ALTER PROCEDURE [dbo].[Usp_CompanyInvoiceNumber_Select_And_Update]
	@CompanyMasterFK int
	,@NextInvoiceNbr int output
	,@MyError int output

	SELECT @NextInvoiceNbr = (SELECT NextInvoiceNbr From dbo.CompanyInvoiceNumber Where CompanyMasterFK = @CompanyMasterFK)

	SELECT @MyError = @@ERROR

	IF @MyError = 0
			UPDATE dbo.CompanyInvoiceNumber
				Set NextInvoiceNbr = NextInvoiceNbr + 1
				,EditCount = EditCount + 1

				WHERE CompanyMasterFK = @CompanyMasterFK AND NextInvoiceNbr = @NextInvoiceNbr

			SELECT @MyError = @@ERROR

Sylvania/Toledo Ohio

RE: Should I Be Using ExecuteNonQuery Like This

Wrong forum, but to answer your question you can indeed use ExecuteNonQuery to return values from the store procedure but you need to set the direction of your return parameters to returnParameter.Direction = ParameterDirection.ReturnValue.

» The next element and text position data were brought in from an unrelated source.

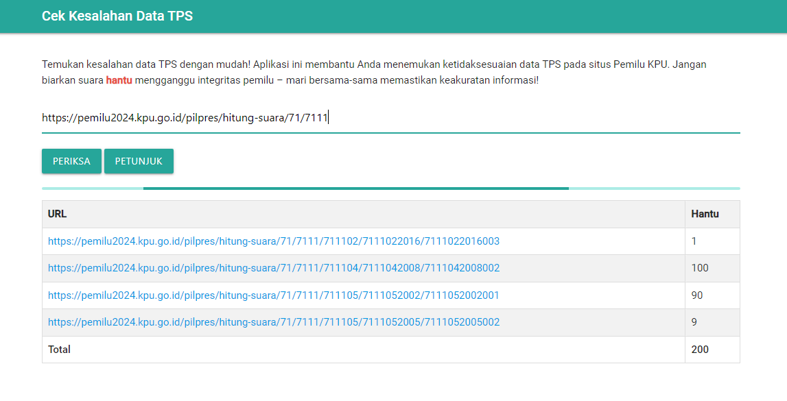
Task: Click the "1" link in the Hantu column
Action: point(693,241)
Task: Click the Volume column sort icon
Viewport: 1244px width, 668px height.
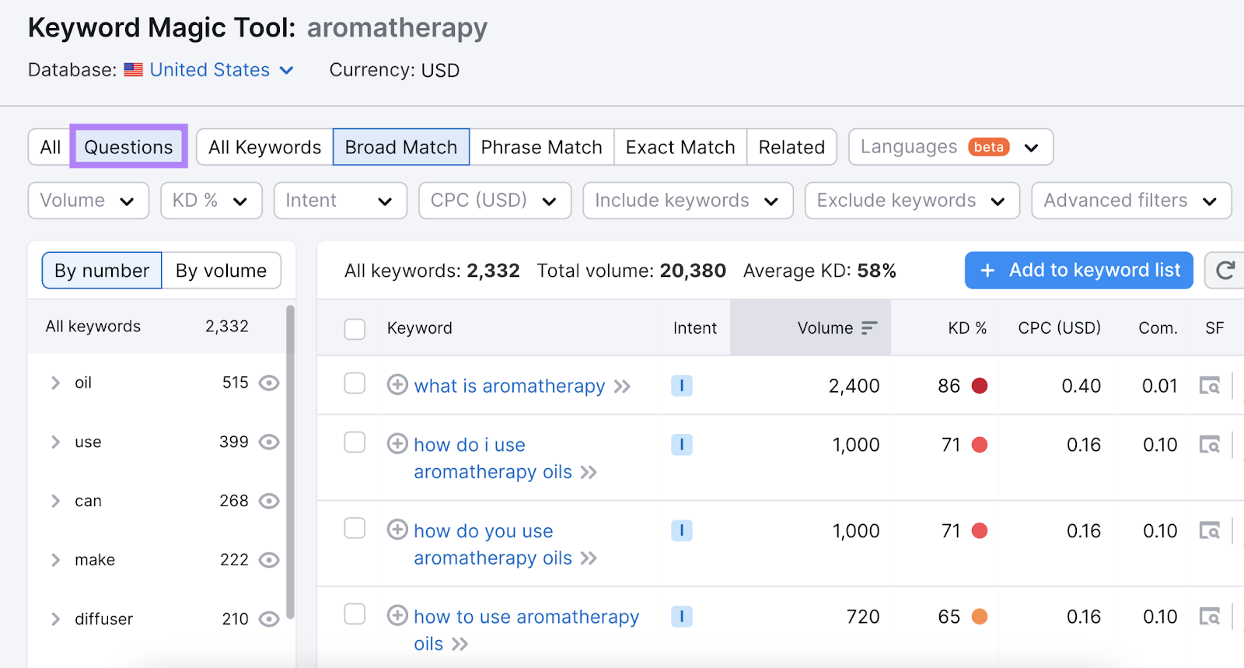Action: pyautogui.click(x=869, y=328)
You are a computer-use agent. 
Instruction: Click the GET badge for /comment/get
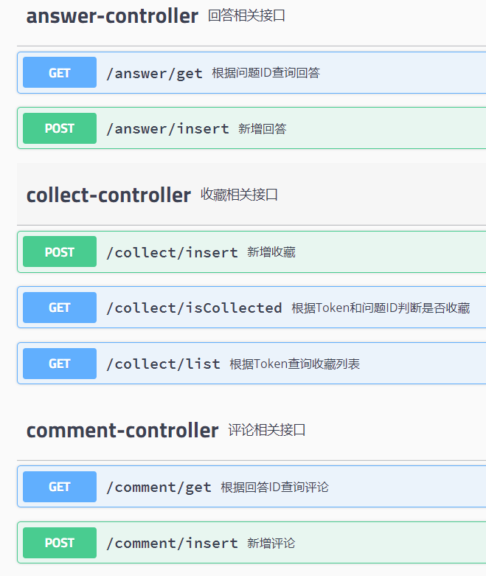(60, 487)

Alternatively you can use ExecuteReader which is used for getting the query results as a dataReader object.

RE: Should I Be Using ExecuteNonQuery Like This

To quote MSDN: Executes a Transact-SQL statement against the connection and returns the number of rows affected.

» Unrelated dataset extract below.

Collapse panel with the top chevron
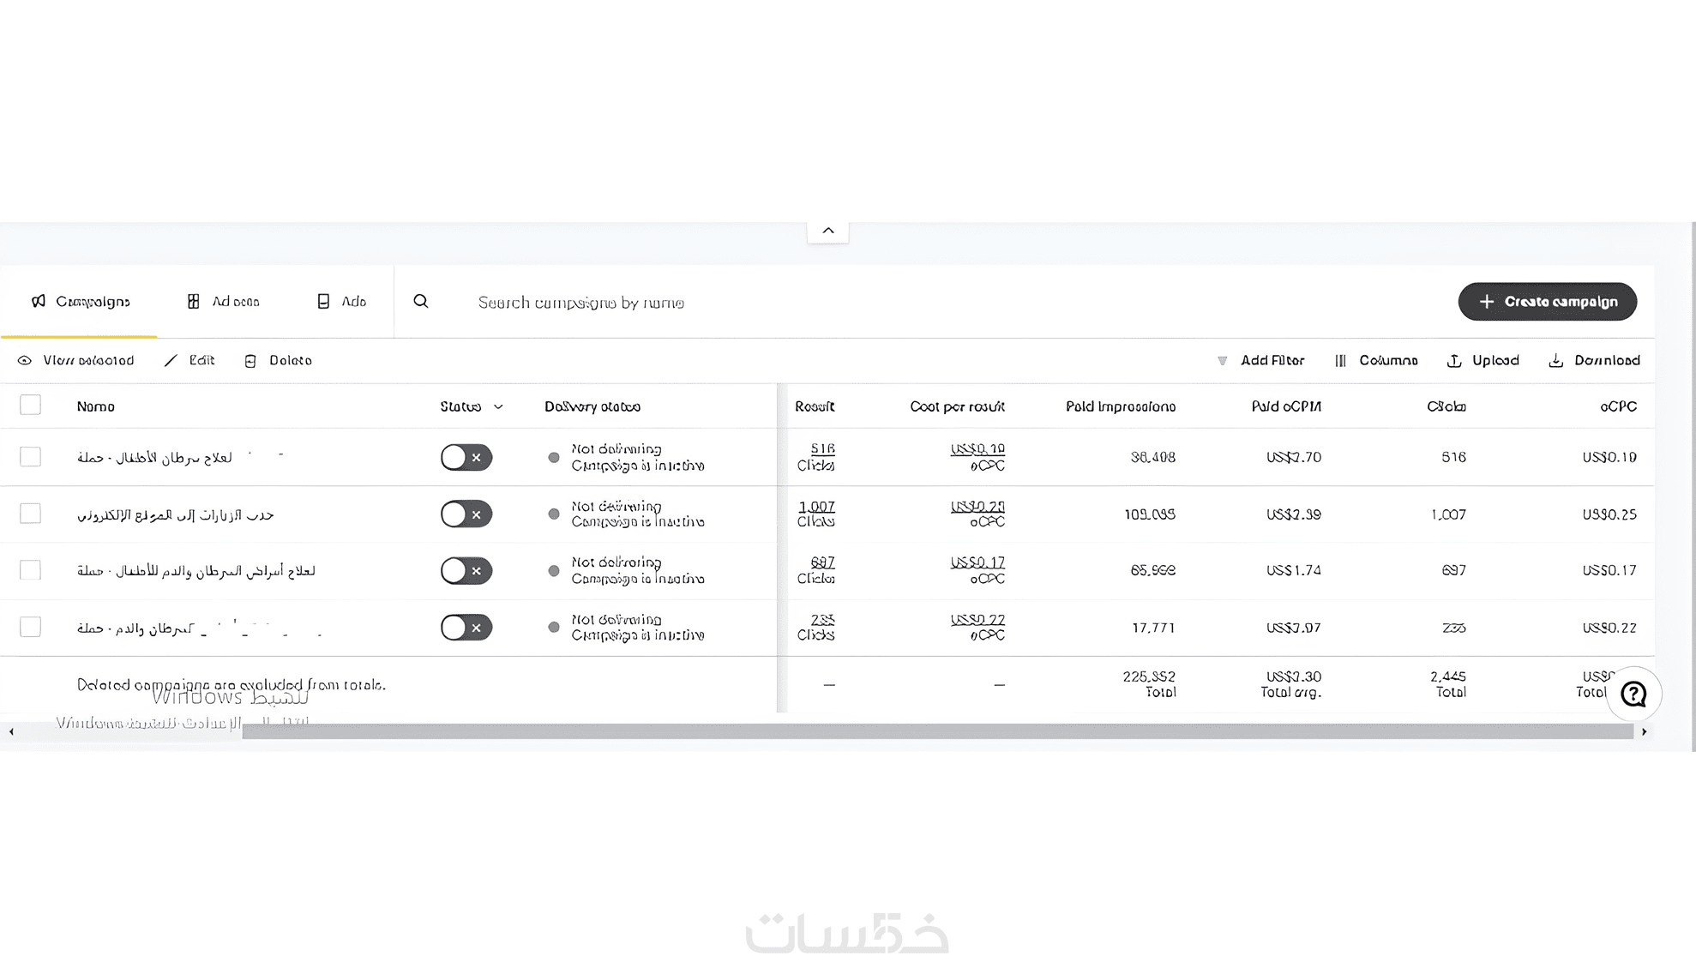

So the direct return value of ExecuteNonQuery always is number of affected rows (just as side note: if you read the help topic about it, you learn this also includes rows only indirectly affected by triggers)

Typical usage therrefore is with non SELECT T-SQL, like Updates and Inserts. AS your stored proc defines @NextInvoiceNbr int output, you have an in/out parameter and the changes of @NextInvoiceNbr done within the code should refelct to myCommand.Parameters("@NextInvoiceNbr").Value, which works, correct?

You also get your error back this way, if you wnt a more natural channel for error exceptions, you would either do nothing and let the error propagate back to the client side or you would implement TRY/CATCH in T-SQL and use RAISEERROR to raise your own user defined error.

Bye, Olaf.

RE: Should I Be Using ExecuteNonQuery Like This

Thanks to both of you for clarification. I do set the direction of the parameters, for some reason I didn't copy that code to the post.